Outside, Gabe carried her to the edge of the beach and sat her down where the waves rolled up and kissed the sand. No doubt the salt would sting like a bitch in her burns, but he had to get the chemicals he smelled on her off her skin. She moaned when the ocean rolled over her and struggled against his hold.
“I got you, Aud. Shh, honey. I know it hurts, but I’m here.”
Her lashes, caked with soot and ash, fluttered open. “Gabe?”
Scooping water over her singed hair, he tried to smile. “Hi, honey.”
“You’re okay. He didn’t… hurt you. I thought…”
“No, he didn’t hurt me.” But he had damn well hurt her and if the bastard wasn’t already a charred lump of flesh, Gabe would’ve hunted him down and made Rorro regret ever laying a finger on her.
“Oh my God.” Suddenly, her eyes cleared.

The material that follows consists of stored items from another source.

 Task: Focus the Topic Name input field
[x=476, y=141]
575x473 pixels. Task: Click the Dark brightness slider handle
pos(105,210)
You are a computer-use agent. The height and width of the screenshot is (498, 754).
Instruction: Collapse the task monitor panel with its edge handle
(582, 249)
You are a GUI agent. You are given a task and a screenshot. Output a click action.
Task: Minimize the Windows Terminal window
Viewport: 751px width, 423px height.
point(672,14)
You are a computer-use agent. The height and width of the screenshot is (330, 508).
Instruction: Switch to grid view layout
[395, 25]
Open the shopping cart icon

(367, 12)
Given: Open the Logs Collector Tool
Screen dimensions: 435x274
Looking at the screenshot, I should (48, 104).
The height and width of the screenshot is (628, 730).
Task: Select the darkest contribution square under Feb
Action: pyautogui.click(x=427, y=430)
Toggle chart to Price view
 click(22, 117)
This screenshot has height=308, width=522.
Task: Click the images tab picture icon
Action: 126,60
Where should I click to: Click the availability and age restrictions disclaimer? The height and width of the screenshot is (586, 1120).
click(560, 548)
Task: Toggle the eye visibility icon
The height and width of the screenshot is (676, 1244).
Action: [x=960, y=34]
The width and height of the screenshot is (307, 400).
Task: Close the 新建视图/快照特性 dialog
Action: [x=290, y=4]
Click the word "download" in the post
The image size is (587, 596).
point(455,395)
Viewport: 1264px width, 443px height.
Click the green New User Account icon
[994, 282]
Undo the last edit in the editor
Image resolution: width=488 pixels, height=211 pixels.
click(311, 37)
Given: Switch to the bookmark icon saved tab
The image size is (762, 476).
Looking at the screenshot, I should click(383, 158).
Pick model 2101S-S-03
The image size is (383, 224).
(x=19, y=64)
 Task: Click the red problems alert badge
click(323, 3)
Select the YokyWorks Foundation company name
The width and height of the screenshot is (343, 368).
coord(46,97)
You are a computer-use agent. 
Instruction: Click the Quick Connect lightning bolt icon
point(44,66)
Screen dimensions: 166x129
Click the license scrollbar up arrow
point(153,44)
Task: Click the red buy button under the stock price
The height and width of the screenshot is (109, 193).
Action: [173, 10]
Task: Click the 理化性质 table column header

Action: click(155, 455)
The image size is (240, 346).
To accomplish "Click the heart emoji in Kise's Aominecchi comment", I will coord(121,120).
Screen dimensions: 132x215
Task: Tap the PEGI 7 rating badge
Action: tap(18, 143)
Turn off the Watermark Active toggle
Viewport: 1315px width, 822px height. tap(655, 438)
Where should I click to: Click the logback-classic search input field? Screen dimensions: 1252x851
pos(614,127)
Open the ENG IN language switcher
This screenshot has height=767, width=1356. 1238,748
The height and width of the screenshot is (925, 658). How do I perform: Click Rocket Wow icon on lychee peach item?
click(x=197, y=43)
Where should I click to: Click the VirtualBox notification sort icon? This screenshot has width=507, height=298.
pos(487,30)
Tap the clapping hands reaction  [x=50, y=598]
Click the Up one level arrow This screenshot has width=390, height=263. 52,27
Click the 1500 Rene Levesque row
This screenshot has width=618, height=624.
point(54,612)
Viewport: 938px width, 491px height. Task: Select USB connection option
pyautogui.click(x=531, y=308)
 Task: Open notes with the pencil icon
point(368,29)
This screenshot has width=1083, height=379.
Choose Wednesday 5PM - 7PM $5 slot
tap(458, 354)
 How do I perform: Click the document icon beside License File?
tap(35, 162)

She looked at her burning house. “He’s dead. I started the fire. I threw his lighter at him, and he… He’s dead.”
Bile surged up Gabe’s throat. She lit a fire, knowing she was soaked in flammable chemicals. She was lucky she hadn’t gone up in flames the moment the spark flared.
“Christ.” His whole body started to shake from the mix of adrenaline afterburn and gut-wrenching fear. He couldn’t stop it, couldn’t control it. Gathering her up, he held her tight. “Don’t do that again.”
“Didn’t want to… first time. He was going to kill me. Why?” Her voice broke. “Who was he?”
Jesus, she hadn’t even known who was attacking her or why.
“Later, honey. I’ll explain it later.” He just wanted to hold her now. And never, ever let her go. “You did good, Aud. You fought him off.”
“My house is gone,” she sobbed.
“We can build another. Bigger, with a workshop for you and an office for me. Maybe a guesthouse for when your brother and nephews visit. Or, God help us when Raffi visits.”
“But my paintings…”
“You can paint more.”
“I guess so.” She sounded unconvinced.
“Audrey…”
“All that work—gone.” She tried to sit up and winced, a faint hiss escaping from between her teeth.
His heart twisted. “Don’t move too much.”
This, Gabe thought fiercely, was why he had never wanted to feel. It hurt too much when the people you cared about suffered. He shouldn’t have let himself love her. But dammit, the woman was impossible to resist.
And he was never, ever letting her go again.
She released a ragged breath and relaxed against his chest. “You’re right. My paintings don’t matter. The house doesn’t matter. I’m safe, and you’re safe, and we’ll build a new life together.”
“Absolutely. We’ll make this work, okay? I promise.”
He felt her lips curve in a small smile against his shoulder. “And my SEAL never makes promises he can’t keep.”
“No, he doesn’t.”
As they sat there on the beach watching her house burn, Gabe heard the unmistakable beat of a helo’s rotor over the crackle of flames. The bird swung in low over the treetops and hovered over the beach nearby.
Audrey squinted and raised a hand to shield her eyes against the prop-wash of sand. “Is that…?”
A rope fell from the chopper, and one by one, six men slid down, armed for war.
“Yeah.” Gabe grinned and helped her stand as Quinn and the others ran toward them. “Our knights in shining armor have arrived.”